Tidak ada salahnya Bonek mengubur sejarah kelam demi meraih simpati saat akan datang ke Malang nanti pada laga away Persebaya. Mulai penyambutan sejak perbatasan masuk Kota Surabaya, penjamuan di markas Bonek hingga keberangkatan secara bersama-sama ke stadion akan menjadi pertunjukkan yang layak mendapat acungan empat jempol.
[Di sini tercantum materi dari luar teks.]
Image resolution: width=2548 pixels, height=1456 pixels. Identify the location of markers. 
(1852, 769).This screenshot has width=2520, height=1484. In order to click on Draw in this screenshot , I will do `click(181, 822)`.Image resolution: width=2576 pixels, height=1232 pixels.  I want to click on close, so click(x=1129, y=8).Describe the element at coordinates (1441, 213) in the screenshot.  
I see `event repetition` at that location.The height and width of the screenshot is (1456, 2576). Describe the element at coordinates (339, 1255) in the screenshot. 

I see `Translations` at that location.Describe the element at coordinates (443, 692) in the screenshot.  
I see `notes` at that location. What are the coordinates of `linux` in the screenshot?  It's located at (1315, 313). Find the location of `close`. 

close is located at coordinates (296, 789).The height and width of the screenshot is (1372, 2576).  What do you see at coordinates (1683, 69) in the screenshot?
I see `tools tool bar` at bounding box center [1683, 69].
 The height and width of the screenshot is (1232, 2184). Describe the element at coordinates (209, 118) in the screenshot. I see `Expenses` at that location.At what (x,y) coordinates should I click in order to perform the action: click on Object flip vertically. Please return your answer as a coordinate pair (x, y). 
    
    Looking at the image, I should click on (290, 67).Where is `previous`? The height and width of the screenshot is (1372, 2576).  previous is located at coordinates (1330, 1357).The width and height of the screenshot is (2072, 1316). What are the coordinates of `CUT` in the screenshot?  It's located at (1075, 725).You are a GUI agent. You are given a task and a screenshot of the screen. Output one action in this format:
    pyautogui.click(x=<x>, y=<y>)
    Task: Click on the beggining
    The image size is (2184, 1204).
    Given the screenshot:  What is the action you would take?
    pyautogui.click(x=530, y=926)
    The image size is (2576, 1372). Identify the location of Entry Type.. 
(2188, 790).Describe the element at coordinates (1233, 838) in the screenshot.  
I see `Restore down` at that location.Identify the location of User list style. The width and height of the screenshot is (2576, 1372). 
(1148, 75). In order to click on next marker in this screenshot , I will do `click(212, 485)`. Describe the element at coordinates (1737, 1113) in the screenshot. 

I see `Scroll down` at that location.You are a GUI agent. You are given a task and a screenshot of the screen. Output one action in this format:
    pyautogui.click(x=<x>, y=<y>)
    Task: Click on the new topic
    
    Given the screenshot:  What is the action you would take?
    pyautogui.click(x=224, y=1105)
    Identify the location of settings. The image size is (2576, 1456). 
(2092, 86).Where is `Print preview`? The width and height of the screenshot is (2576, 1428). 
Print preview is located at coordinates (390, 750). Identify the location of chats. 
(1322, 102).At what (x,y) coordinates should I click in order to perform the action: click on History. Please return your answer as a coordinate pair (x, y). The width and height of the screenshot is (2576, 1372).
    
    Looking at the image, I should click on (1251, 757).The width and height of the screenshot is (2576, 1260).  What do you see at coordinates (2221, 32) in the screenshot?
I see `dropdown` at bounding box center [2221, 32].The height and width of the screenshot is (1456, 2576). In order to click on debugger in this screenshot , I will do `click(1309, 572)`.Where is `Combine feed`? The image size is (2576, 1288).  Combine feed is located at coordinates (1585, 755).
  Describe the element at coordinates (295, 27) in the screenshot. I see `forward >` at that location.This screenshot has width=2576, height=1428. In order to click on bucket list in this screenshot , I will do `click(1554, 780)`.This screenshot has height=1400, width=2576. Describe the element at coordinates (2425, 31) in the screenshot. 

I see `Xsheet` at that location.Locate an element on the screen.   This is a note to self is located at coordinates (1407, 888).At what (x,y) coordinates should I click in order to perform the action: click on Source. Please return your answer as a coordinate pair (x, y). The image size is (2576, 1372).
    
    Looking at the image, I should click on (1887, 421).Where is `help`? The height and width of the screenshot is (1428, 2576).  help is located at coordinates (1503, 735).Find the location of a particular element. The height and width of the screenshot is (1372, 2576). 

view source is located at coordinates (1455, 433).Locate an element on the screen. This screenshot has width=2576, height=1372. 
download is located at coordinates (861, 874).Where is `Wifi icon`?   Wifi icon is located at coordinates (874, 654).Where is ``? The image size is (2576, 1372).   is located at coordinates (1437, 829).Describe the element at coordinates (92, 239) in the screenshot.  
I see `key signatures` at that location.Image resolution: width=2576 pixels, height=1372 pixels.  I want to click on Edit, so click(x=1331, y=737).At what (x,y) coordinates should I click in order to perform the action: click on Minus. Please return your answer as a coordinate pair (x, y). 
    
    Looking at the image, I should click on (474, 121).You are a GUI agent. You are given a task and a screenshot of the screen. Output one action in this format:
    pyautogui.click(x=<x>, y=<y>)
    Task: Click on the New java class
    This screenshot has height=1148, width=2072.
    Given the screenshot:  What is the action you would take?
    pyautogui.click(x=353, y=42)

Di dalam stadion, selain hijau, juga ada biru. Nyanyian suporter pun saling sahut menyahut, tanpa ada unsur provokatif. Dan ini tentu saja tidak untuk Bonek saja, tapi saat Persebaya tandang ke Malang, Aremania juga wajib melakukan hal serupa. Istilahnya, bertamu harus ijin tuan rumah. Sebaliknya, sebagai tuan rumah, layak memberikan jamuan yang sepantasnya. Apalagi, dari segi geografis, Bonek dan Aremania adalah sama-sama suporter Jatim.

FIFA selalu mengkampanyekan sikap respect alias menghargai dalam setiap even dan pertandingan. Jadi, tidak ada salahnya kita juga bisa menghargai satu sama lain, khususnya sesama suporter.
Saya bukan Bonek dan saya juga bukan Aremania, tapi saya ingin melihat dua suporter paling fanatik di Indonesia ini bisa berdamai, duduk bersama dan menghijau-birukan stadion. Begitu juga dengan suporter lain, Aremania dan Sakeramania bersatu, Aremania dan Persikmania bersatu, Aremania dan Viking bersatu, Bonek dan LA mania bersatu, Bonek dan The Jak bersatu serta Viking dan The Jak bersatu.
Bahkan saya yakin, perdamaian Bonek dan Aremania dalam arti sesungguhnya, akan menjadi panutan suporter lain yang butuh banyak belajar dari Bonek dan Aremania. Damailah suporter Indonesia!.